OBJECTIVE: Please copy the data verbatim, starting at the beginning of the data and ending with the line that contains "tap(38, 58)", including both ends.

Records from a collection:

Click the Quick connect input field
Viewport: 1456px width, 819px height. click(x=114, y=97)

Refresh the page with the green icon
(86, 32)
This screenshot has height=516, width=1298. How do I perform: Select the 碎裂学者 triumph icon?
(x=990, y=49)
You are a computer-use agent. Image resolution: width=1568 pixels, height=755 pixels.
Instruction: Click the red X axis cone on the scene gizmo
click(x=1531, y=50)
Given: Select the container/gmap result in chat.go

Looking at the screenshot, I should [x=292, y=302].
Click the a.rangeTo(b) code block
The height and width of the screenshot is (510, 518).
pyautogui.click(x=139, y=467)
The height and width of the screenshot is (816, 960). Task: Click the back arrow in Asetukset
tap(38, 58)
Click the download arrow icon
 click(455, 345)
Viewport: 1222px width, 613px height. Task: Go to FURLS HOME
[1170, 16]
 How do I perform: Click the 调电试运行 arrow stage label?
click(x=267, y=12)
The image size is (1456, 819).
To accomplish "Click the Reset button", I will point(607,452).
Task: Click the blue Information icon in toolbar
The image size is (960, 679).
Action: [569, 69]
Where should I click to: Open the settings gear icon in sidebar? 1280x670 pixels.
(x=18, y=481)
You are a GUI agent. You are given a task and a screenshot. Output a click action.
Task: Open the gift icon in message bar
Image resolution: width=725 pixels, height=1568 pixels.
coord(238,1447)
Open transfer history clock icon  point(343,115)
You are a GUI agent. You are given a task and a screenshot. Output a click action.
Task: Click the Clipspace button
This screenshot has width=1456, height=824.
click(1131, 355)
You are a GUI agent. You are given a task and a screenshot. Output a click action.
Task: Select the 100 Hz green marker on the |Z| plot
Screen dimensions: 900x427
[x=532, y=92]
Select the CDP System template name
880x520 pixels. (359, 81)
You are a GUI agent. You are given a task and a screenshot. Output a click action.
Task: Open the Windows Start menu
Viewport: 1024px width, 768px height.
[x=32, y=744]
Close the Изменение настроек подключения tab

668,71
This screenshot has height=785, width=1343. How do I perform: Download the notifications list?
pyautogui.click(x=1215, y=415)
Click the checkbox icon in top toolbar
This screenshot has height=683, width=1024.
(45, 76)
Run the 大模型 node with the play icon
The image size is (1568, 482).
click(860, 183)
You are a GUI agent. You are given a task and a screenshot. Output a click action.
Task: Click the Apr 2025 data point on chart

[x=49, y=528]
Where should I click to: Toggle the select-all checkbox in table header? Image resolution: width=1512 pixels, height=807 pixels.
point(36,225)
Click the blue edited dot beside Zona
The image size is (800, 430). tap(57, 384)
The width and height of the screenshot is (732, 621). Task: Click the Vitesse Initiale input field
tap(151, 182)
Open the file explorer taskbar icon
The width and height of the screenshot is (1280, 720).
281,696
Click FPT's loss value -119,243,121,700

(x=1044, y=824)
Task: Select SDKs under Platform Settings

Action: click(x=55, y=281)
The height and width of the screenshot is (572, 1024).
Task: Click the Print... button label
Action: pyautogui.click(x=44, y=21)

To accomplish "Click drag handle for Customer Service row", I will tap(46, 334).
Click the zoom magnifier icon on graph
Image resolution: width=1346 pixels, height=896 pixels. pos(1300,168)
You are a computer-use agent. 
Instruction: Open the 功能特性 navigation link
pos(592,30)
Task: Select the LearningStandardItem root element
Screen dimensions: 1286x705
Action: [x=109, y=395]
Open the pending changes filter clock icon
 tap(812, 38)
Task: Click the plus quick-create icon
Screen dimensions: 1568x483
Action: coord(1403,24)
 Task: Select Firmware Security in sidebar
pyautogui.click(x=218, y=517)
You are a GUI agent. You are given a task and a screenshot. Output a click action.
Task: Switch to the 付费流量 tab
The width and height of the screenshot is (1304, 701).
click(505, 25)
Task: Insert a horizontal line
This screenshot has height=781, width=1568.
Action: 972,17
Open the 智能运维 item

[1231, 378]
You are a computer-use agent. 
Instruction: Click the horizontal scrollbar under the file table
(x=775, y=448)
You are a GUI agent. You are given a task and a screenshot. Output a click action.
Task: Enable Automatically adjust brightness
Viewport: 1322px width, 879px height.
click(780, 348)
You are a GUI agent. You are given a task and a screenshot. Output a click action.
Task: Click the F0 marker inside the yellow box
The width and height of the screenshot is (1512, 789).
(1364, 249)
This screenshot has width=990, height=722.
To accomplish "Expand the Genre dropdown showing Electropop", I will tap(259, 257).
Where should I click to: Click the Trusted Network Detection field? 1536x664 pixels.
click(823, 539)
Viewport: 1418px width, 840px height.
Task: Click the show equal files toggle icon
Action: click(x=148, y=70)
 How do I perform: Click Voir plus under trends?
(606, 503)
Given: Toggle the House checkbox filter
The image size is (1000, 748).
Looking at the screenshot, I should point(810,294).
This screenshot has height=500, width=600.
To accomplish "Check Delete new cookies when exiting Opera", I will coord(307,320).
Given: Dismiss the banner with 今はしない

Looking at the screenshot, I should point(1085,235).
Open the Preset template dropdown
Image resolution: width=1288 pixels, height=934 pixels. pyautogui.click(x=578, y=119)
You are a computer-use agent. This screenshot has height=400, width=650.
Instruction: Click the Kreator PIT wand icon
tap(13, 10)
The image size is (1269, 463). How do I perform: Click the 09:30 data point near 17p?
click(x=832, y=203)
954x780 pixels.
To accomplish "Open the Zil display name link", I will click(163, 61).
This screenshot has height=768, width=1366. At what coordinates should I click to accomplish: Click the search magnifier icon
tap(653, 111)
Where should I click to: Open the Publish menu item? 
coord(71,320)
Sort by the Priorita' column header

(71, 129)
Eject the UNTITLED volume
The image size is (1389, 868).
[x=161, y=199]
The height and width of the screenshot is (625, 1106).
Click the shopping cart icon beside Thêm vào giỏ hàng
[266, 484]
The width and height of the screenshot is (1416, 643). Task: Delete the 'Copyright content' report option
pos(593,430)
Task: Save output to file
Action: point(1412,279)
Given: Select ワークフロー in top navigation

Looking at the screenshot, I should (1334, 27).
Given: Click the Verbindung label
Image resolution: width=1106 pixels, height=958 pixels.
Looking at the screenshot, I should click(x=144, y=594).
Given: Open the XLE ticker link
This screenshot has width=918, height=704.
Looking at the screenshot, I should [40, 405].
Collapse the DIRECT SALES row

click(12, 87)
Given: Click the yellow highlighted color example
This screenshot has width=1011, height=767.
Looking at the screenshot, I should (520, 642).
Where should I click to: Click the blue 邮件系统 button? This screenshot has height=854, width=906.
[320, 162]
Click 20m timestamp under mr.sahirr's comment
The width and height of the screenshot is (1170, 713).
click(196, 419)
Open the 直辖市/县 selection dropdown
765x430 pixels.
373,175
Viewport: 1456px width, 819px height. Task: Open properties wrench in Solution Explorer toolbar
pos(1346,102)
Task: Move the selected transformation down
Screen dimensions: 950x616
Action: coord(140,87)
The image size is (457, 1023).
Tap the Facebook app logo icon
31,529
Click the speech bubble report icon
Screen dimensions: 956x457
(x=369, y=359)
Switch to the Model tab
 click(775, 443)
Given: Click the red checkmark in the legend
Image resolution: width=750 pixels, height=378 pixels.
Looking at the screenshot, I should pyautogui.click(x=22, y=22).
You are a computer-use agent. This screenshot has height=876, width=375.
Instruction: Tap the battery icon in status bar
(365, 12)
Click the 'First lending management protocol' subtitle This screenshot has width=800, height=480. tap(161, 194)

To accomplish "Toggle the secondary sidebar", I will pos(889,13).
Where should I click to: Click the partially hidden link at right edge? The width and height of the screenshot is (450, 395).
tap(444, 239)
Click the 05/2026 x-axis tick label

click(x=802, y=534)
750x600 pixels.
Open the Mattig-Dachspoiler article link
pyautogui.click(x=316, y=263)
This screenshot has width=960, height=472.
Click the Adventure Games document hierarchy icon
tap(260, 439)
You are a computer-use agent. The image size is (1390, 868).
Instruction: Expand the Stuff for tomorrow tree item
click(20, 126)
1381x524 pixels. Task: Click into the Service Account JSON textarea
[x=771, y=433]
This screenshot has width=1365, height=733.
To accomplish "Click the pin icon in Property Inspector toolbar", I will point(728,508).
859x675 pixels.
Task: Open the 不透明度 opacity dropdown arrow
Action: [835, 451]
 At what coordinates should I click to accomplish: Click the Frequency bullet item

SOLUTION TO THIS EXERCISE:
Click the Quick connect input field
Viewport: 1456px width, 819px height. click(x=114, y=97)

Refresh the page with the green icon
(86, 32)
This screenshot has height=516, width=1298. How do I perform: Select the 碎裂学者 triumph icon?
(x=990, y=49)
You are a computer-use agent. Image resolution: width=1568 pixels, height=755 pixels.
Instruction: Click the red X axis cone on the scene gizmo
click(x=1531, y=50)
Given: Select the container/gmap result in chat.go

Looking at the screenshot, I should [x=292, y=302].
Click the a.rangeTo(b) code block
The height and width of the screenshot is (510, 518).
pyautogui.click(x=139, y=467)
The height and width of the screenshot is (816, 960). Task: Click the back arrow in Asetukset
tap(38, 58)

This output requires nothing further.